» SET PROBLEM A:
Reproduce the listing below verbatim, every line of it, but not the essay on voting. Omit the pictures.
» SET PROBLEM B:
Continue the essay on voting below, starting after its final sentence.

Voting: The Enemy Is Us


The power to change the biggest issues that bedevil this country is in our hands. It’s called the vote. If those who are qualified to undertake that simple remedy actually took advantage of what has been given to them – given to us –we would not have a do-nothing Senate, a government unable to function.


The majority in this country wants sensible limits on the easy availability of guns, but those reforms they want never become law, because legislators can count on a huge number of potential votes never materializing.


Most Americans want to increase access to voting, even as red state after red state enacts limits on those rights. That’s because so many voters who could demand such access simply don’t vote.


A woman’s right to control her body? The Congress cannot guarantee that right, despite the fact that far more Americans want to protect it than those who want to prevent it. Why? Because that majority sentiment is not reflected in those who go to the polls.

According to the U.S. Census Bureau, our most recent national election in 2020 had the highest voter turnout of every election since 2000, but that record turnout was just short of 67%. More than 30% of eligible voters could not be bothered to vote. That figure represents more nearly 170,000 voters who had an opportunity to make their views known, but chose to sit on their hands, instead.


Registered Democrats outnumber registered Republicans in the United States by about 13 million voters, but that obvious advantage is not reflected in Congress, those we elect to write our laws. If all eligible voters actually voted, the Senate would not be split evenly between the two parties as it is now, making any legislation very difficult to enact. Instead, that substantial Democratic advantage would result in close to half again as many Democratic Senators elected as Republicans, about a 60-40 split, enough to accomplish great things, even with the arcane filibuster rule the Senate now operates under, a rule which prevents any meaningful legislation from moving forward.

So why do too many of us not bother to vote, not bother to use this one real power – this remedy – each of us is guaranteed? Instead of trying to answer that question, an effort that only makes me crazy, I’d like to propose a long-term solution to the problem. If the United States – the IDEA that is the United States – is to survive another twenty years, my proposed plan will pay off big time, in terms of vastly increasing voter participation. And it’s so simple.


We have the constitutional power to replace every member of our House of Representatives – 100% of them – every two years, and a third of the Senate. Not only do too few Americans exercise this power, fewer and fewer even understand the power the Constitution confers on the people, much less its structure. Only a quarter of all Americans can name all three branches of government, according to an Annenberg Pubic Policy Center survey, which also found that only nine states provide a full year of Civics as a condition of graduation. Ten states have no Civics requirement at all.

» DATA IN THIS EXERCISE:
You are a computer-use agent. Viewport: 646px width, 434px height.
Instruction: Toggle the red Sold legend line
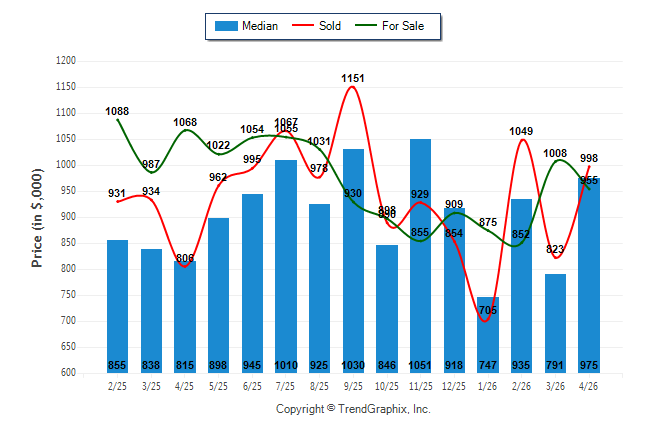(303, 26)

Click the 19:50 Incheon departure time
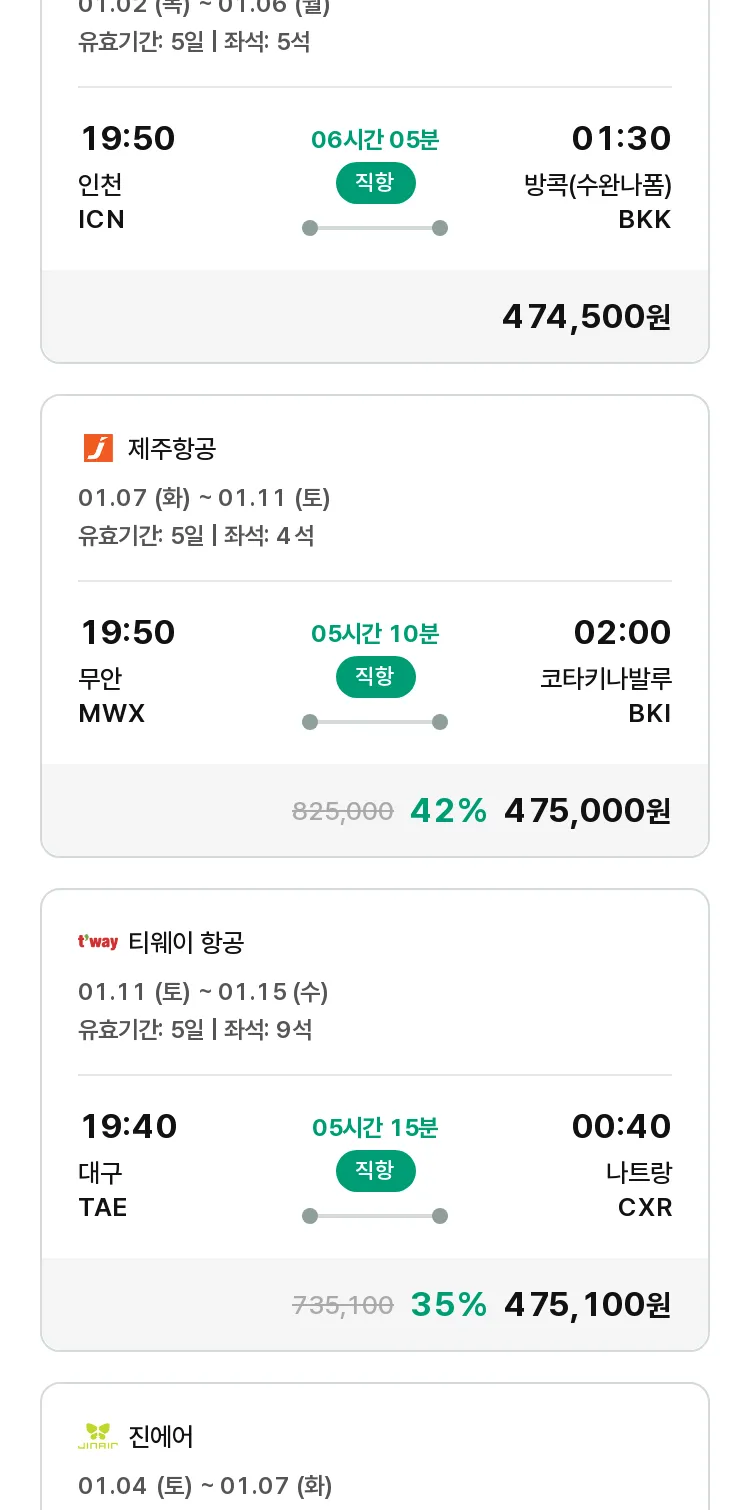point(128,139)
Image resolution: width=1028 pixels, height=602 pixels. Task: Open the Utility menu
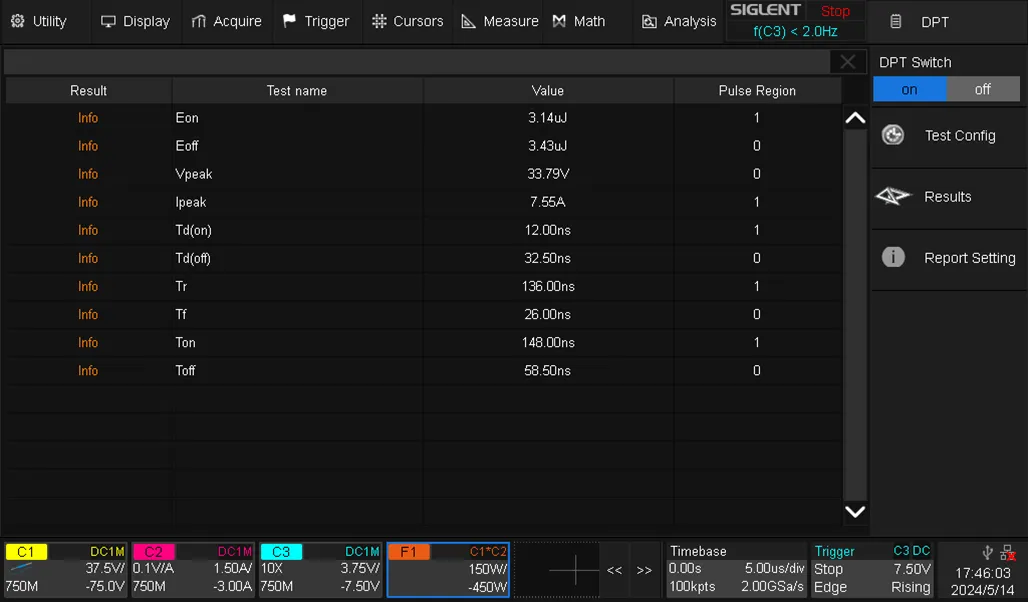click(39, 21)
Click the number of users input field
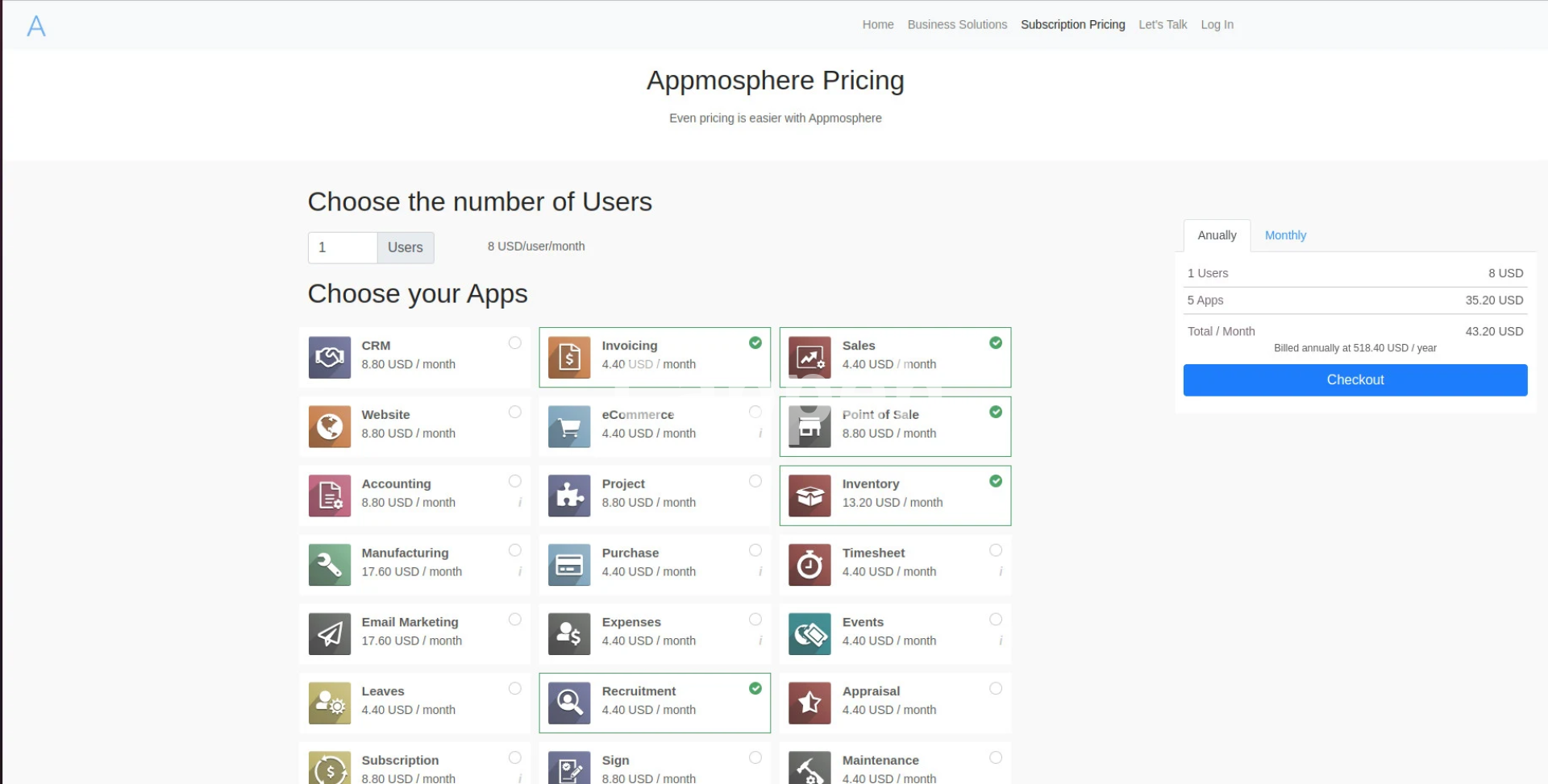1548x784 pixels. [343, 247]
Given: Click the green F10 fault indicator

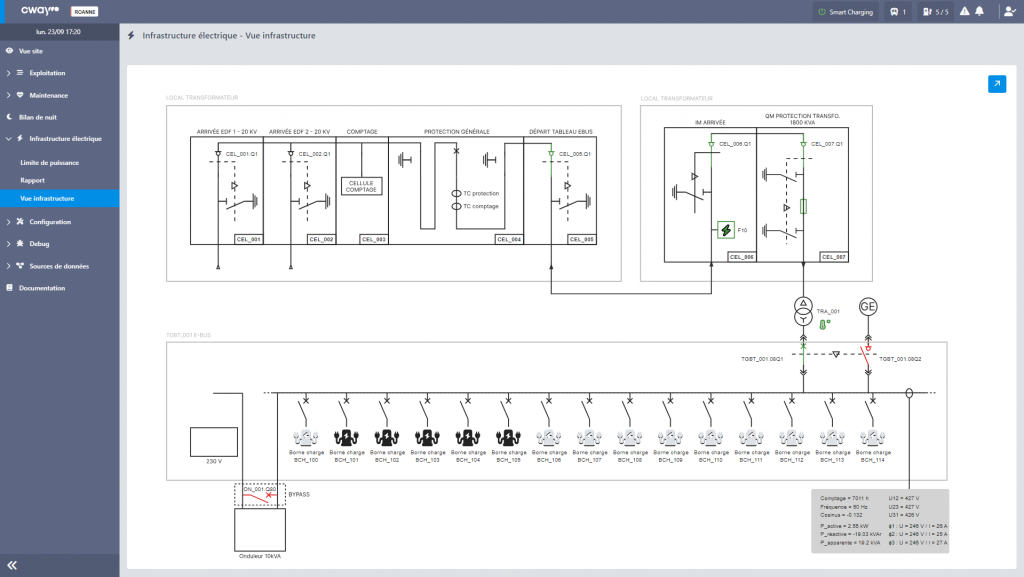Looking at the screenshot, I should click(726, 231).
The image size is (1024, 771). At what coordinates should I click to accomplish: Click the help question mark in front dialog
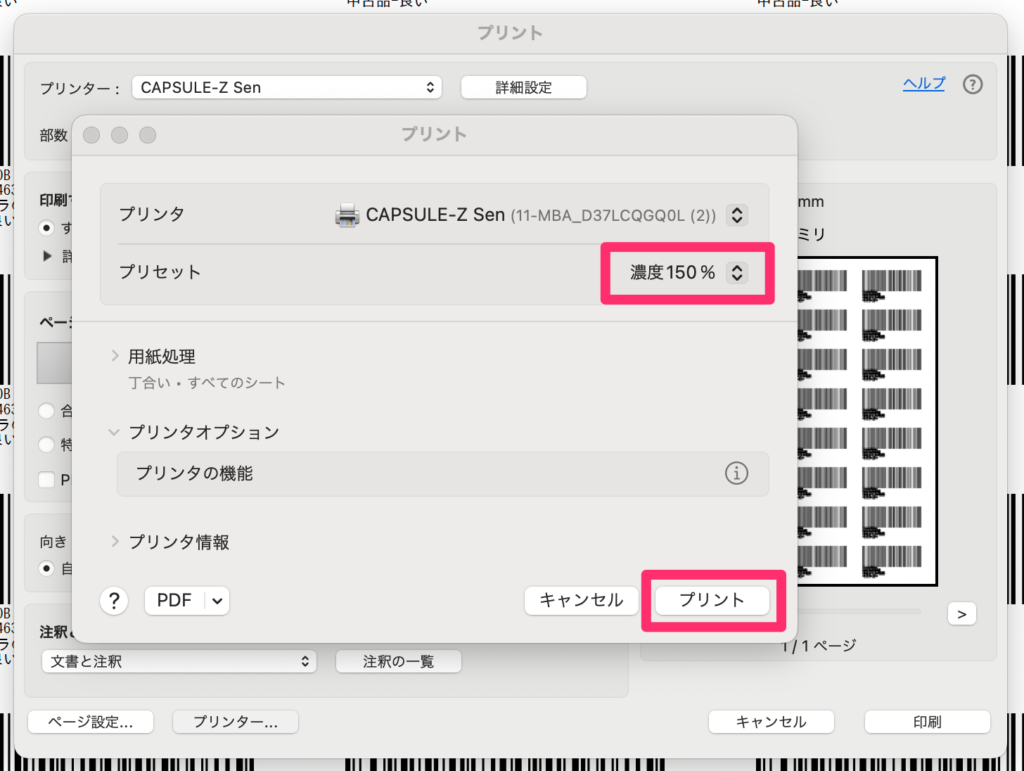[114, 600]
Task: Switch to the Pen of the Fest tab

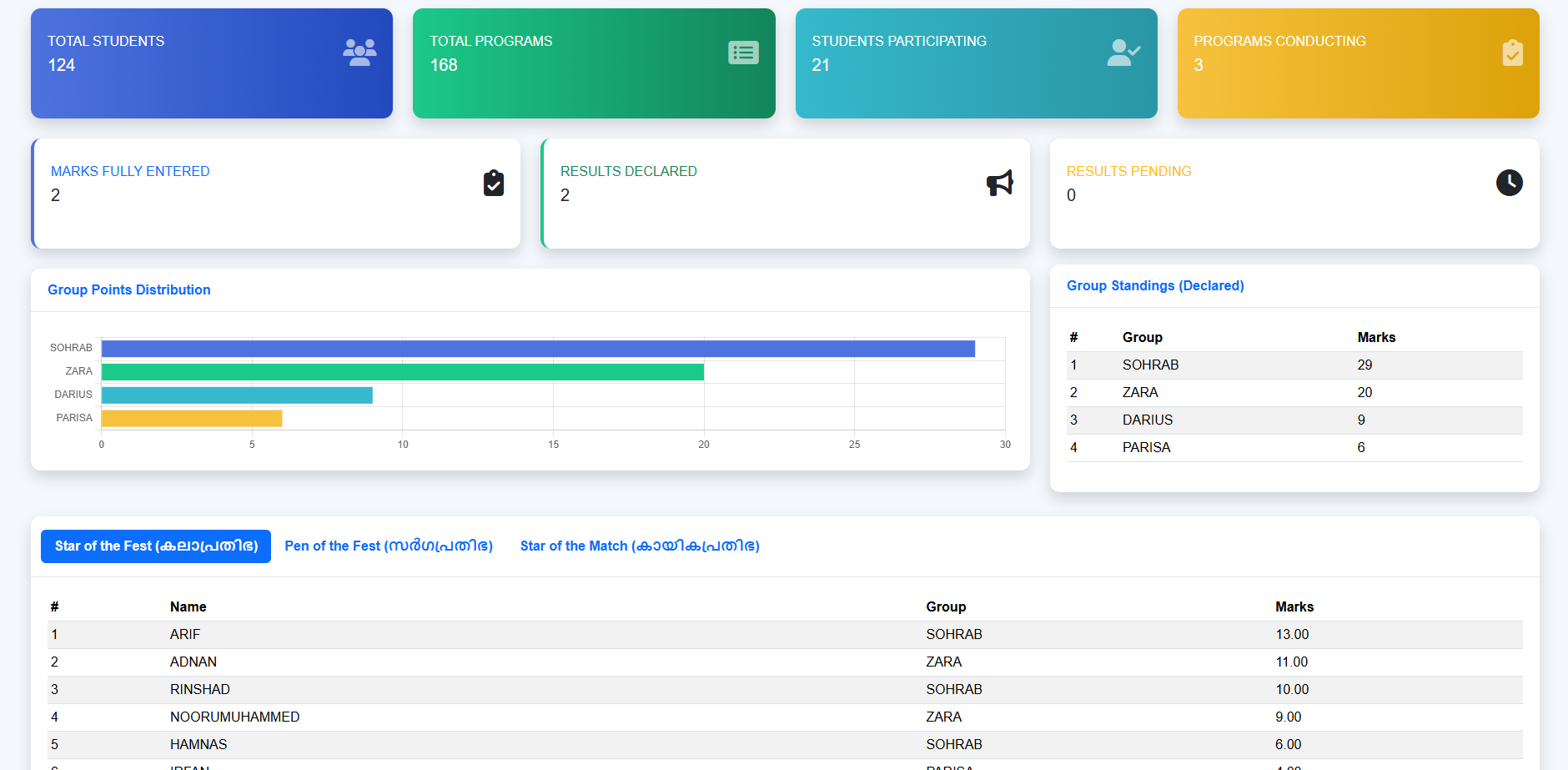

» FINAL RESULT A:
You are a computer-use agent. Viewport: 646px width, 434px height.
Instruction: Toggle the red Sold legend line
(303, 26)

Click the 19:50 Incheon departure time
point(128,139)
Image resolution: width=1028 pixels, height=602 pixels. Task: Open the Utility menu
click(39, 21)
Click the number of users input field
1548x784 pixels. [343, 247]
Given: Click the green F10 fault indicator

Looking at the screenshot, I should click(726, 231).
The image size is (1024, 771). At what coordinates should I click to accomplish: Click the help question mark in front dialog
[114, 600]
Task: Switch to the Pen of the Fest tab

» FINAL RESULT B:
A survey by the National Assessment of Educational Progress in 2022 found that fully one-third of middle school students have had no Civics education at all, concluding: “Results from exams administered in the spring of 2022 offer… a bleak look regarding the level of understanding of the nation’s history, government and democratic processes.”


Civics courses teach us the basic structure of our government – three branches, checks and balances, federalism, etc., but not the mechanics of voting. Those come only through doing, and doing again. That fact is the basis of my school curriculum proposal.

Starting in the first grade, there must be an annual election in which students must take part. The next year, the new first graders would be introduced to voting for the first time, while the second grade would participate in their second such election. The issues to be voted on are almost irrelevant. In the first grade, it might be something as simple as which way the desks should be arranged. But by the time those same first graders reached the 12th grade, they would be voting on substantive issues facing the entire electorate. It is the process of voting itself that is the object of this lesson plan, not the substance that is important. Each year, the issues would be suited to grade level, and the requirements for filling out registration and voting information would also be appropriate to grade level. By the 12th grade, just as high school seniors are ready to become fully adult and participating citizens, they will have had twelve years of experience as voters. The habit of voting will, by then, be well ingrained. They will not only be eligible to vote, but they’ll also know how to register and how to cast their ballots.


And, having been told from grade 1 that this is the payoff – their ability to choose the direction of the country – they’ll be eager to do it. Instead of voter suppression, the result will be permanent voter expansion.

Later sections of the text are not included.